Higher criticism: $p$-values and criticism

TL;DR

This paper compares higher criticism and Berk-Jones statistics for detecting sparse signals, introduces new significance level approximations, and evaluates their power and applications through simulations.

Contribution

It provides new approximations for significance levels and a comparative analysis of higher criticism and Berk-Jones statistics in various applications.

Findings

Berk-Jones statistics outperform higher criticism in power for sparse detection.

New significance level approximations improve accuracy of statistical tests.

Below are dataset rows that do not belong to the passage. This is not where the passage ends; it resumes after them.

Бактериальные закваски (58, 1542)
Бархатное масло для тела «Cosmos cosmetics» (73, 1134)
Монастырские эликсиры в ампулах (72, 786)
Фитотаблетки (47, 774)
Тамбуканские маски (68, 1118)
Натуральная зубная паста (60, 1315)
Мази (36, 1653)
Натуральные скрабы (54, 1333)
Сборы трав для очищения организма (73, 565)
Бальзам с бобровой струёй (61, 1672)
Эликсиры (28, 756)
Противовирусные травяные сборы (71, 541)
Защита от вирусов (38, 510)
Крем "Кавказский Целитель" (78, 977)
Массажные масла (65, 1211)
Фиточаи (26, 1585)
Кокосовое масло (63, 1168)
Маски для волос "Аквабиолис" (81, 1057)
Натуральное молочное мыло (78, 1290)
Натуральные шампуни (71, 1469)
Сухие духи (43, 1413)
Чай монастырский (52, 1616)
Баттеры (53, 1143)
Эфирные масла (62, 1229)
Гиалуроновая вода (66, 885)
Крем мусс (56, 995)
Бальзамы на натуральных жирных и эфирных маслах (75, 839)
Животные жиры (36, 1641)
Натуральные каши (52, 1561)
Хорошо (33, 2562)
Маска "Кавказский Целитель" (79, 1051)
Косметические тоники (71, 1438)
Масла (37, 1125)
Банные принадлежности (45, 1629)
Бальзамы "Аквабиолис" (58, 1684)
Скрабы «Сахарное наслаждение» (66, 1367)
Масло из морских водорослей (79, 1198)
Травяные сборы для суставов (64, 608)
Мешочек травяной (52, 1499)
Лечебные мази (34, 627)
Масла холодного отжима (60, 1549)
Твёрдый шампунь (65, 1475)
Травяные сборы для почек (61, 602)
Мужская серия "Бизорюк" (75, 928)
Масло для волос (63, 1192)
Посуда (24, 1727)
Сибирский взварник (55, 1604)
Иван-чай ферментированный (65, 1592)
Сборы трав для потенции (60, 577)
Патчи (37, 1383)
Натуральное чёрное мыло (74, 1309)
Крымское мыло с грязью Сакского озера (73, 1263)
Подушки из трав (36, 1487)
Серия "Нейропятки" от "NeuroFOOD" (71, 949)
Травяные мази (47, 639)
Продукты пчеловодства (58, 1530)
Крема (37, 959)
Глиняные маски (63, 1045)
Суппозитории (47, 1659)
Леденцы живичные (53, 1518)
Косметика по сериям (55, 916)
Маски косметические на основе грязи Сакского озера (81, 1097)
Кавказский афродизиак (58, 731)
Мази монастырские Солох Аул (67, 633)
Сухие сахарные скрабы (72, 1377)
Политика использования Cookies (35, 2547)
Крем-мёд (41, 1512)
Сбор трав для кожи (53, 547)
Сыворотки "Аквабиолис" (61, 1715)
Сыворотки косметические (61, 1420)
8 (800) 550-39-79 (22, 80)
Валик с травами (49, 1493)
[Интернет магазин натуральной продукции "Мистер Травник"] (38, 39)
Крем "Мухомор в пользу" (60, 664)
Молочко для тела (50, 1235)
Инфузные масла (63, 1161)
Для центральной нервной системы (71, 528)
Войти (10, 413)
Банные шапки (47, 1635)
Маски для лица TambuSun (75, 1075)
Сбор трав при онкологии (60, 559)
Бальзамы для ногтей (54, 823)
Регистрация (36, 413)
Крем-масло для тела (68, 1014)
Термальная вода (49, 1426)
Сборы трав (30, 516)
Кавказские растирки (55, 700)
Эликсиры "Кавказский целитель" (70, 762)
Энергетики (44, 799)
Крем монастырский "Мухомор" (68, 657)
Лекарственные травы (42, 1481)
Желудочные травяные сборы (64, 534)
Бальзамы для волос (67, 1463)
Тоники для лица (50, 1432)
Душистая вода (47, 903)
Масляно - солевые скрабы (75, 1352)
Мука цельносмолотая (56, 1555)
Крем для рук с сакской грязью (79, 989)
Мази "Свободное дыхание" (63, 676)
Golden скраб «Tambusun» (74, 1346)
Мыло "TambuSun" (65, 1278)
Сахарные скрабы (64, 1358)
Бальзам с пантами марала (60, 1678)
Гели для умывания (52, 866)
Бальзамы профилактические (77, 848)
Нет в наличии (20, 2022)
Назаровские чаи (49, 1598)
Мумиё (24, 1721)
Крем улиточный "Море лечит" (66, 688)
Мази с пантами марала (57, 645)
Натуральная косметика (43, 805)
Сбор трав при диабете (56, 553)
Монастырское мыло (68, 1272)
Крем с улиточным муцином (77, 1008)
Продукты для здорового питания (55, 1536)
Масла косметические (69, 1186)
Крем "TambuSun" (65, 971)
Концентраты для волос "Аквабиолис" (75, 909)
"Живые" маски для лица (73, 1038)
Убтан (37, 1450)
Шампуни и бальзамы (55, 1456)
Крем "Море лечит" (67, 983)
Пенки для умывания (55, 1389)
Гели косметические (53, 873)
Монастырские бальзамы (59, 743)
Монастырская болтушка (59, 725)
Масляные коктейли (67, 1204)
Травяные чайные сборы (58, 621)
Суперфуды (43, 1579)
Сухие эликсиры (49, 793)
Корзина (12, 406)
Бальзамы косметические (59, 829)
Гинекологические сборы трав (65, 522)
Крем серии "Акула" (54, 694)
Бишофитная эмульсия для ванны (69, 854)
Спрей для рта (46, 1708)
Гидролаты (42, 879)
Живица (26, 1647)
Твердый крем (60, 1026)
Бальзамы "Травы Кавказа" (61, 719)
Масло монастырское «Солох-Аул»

Berk-Jones statistics are effective in applications like false hypothesis bounds and copy number variant detection.

Abstract

This paper compares the higher criticism statistic (Donoho and Jin [Ann. Statist. 32 (2004) 962-994]), a modification of the higher criticism statistic also suggested by Donoho and Jin, and two statistics of the Berk-Jones [Z. Wahrsch. Verw. Gebiete 47 (1979) 47-59] type. New approximations to the significance levels of the statistics are derived, and their accuracy is studied by simulations. By numerical examples it is shown that over a broad range of sample sizes the Berk-Jones statistics have a better power function than the higher criticism statistics to detect sparse mixtures. The applications suggested by Meinshausen and Rice [Ann. Statist. 34 (2006) 373-393], to find lower confidence bounds for the number of false hypotheses, and by Jeng, Cai and Li [Biometrika 100 (2013) 157-172], to detect copy number variants, are also studied.